#### What you have to do:
Your answer should be every line of the entries that has the string "computer" in it.

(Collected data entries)
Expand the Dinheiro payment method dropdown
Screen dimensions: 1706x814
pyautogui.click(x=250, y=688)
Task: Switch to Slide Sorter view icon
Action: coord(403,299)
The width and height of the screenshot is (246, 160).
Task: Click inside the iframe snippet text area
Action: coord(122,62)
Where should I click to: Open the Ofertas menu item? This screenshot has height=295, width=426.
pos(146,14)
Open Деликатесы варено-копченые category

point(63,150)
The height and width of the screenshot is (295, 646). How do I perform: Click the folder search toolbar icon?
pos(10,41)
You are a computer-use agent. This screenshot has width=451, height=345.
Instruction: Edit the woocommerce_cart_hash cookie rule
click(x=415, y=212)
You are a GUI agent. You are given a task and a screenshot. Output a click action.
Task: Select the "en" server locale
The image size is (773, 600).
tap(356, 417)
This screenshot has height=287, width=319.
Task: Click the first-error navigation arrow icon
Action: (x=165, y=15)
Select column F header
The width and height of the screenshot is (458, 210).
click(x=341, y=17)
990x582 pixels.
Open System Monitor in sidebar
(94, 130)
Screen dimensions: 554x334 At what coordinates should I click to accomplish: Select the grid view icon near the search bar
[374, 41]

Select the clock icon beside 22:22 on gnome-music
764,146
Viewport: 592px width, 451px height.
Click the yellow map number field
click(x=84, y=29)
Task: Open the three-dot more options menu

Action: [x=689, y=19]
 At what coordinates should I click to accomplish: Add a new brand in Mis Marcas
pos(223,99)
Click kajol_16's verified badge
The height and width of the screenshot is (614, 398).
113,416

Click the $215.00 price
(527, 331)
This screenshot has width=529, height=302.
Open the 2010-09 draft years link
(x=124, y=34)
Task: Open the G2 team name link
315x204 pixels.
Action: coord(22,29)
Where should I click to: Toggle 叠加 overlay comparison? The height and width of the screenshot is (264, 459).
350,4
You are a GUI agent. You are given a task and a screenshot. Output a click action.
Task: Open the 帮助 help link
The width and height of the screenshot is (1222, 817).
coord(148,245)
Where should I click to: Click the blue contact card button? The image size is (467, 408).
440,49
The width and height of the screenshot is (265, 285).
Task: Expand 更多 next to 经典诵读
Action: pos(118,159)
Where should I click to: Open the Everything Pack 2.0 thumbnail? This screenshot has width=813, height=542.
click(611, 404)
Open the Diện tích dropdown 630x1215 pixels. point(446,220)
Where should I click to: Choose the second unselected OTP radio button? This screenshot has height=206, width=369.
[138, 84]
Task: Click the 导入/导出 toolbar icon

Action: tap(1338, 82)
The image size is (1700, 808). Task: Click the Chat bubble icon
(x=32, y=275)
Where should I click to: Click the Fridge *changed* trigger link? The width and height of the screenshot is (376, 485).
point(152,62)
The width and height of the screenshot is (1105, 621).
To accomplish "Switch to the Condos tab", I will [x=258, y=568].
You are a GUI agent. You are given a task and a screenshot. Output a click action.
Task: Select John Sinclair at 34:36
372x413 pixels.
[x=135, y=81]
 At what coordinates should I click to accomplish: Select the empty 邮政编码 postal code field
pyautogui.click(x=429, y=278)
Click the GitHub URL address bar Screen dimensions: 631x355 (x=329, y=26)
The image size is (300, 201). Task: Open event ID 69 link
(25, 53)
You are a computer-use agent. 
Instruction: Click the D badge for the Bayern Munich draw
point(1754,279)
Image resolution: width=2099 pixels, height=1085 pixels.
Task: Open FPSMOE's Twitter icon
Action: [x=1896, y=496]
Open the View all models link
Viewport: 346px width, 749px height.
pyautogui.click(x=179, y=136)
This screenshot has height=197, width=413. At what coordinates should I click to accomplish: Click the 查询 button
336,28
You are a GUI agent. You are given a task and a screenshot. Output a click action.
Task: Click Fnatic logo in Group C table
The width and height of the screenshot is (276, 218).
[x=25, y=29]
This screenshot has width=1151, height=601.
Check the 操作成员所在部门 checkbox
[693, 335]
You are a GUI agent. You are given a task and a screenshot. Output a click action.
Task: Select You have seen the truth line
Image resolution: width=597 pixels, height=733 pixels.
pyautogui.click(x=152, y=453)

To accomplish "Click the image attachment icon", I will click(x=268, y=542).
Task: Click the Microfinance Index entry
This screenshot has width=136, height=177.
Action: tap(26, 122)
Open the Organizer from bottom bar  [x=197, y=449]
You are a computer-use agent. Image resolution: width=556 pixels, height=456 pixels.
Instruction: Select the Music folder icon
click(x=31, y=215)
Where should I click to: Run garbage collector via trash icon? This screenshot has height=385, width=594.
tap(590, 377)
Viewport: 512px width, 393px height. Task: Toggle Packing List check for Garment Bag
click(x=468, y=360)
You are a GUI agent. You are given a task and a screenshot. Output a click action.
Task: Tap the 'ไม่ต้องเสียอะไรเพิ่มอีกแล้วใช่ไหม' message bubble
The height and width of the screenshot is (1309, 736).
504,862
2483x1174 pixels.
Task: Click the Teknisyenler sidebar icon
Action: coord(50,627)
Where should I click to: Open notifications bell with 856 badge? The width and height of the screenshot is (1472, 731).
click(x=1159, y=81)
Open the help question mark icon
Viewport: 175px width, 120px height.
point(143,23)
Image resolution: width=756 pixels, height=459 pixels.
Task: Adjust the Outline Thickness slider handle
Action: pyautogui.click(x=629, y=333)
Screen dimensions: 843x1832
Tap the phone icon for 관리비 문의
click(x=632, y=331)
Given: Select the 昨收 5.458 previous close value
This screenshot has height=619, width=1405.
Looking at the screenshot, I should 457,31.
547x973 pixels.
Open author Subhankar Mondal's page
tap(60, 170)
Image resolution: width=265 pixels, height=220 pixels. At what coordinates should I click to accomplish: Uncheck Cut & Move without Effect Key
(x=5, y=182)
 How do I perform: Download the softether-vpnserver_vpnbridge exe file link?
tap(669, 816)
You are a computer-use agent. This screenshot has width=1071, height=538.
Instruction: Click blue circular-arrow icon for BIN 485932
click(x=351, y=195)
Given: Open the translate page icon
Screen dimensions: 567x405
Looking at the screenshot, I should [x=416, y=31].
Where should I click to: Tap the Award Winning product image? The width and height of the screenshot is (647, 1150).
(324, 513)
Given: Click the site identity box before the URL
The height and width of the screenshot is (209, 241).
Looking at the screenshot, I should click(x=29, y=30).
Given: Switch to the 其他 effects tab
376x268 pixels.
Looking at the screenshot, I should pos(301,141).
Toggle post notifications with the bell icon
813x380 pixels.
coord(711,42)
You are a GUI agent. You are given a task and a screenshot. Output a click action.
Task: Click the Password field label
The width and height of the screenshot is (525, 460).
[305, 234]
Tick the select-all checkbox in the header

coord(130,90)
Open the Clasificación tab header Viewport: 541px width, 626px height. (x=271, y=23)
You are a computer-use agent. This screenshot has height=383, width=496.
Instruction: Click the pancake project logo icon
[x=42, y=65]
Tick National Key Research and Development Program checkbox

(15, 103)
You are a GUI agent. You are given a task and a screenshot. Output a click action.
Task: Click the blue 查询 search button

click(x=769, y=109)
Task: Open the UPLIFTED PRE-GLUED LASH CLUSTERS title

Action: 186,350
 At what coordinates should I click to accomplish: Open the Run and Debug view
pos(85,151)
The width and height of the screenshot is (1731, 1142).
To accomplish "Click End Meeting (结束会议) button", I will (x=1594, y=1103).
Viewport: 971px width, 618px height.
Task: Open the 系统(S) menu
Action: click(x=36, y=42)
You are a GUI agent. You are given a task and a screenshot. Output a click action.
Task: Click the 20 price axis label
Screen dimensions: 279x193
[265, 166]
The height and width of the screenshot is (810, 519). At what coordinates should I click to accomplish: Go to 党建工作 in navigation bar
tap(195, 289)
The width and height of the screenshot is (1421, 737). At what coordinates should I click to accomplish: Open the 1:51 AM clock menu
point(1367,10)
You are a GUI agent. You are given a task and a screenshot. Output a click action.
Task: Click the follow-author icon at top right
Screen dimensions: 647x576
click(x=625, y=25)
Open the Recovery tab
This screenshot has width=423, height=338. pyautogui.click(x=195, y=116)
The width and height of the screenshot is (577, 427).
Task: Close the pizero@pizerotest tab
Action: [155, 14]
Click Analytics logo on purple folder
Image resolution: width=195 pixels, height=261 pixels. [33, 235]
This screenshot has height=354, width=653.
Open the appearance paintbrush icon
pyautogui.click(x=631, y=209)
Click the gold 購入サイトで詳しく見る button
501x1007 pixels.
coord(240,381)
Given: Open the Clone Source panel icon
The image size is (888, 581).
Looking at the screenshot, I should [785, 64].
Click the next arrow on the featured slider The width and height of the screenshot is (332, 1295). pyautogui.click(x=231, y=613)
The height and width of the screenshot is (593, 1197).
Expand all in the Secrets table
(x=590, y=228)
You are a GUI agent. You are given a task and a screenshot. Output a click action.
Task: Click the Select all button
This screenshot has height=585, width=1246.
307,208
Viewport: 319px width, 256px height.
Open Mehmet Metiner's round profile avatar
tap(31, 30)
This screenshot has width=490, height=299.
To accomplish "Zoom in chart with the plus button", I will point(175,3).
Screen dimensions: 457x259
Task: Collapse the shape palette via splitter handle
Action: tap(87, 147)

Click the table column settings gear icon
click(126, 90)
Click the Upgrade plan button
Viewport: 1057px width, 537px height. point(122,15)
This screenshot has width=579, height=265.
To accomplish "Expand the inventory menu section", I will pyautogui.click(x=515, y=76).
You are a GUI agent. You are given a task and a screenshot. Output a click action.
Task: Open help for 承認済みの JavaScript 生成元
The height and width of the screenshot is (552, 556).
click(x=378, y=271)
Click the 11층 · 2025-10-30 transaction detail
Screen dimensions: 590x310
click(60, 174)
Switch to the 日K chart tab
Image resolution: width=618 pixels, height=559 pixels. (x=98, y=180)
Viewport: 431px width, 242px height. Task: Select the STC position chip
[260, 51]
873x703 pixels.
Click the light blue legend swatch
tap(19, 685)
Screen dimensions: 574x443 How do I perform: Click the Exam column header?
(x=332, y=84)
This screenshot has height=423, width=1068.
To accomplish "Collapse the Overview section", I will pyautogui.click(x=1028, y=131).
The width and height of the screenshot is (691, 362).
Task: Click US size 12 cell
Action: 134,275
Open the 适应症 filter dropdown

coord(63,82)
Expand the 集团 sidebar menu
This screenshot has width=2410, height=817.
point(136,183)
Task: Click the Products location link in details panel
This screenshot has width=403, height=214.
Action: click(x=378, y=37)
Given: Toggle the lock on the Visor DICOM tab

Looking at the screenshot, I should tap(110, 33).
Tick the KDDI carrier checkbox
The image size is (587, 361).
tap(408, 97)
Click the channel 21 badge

#### Answer to the exercise:
You are a computer-use agent. This screenshot has width=451, height=345.
You are a computer-use agent. 
You are a computer-use agent. Image resolution: width=556 pixels, height=456 pixels.
You are a computer-use agent. This screenshot has width=1071, height=538.
You are a computer-use agent. This screenshot has height=383, width=496.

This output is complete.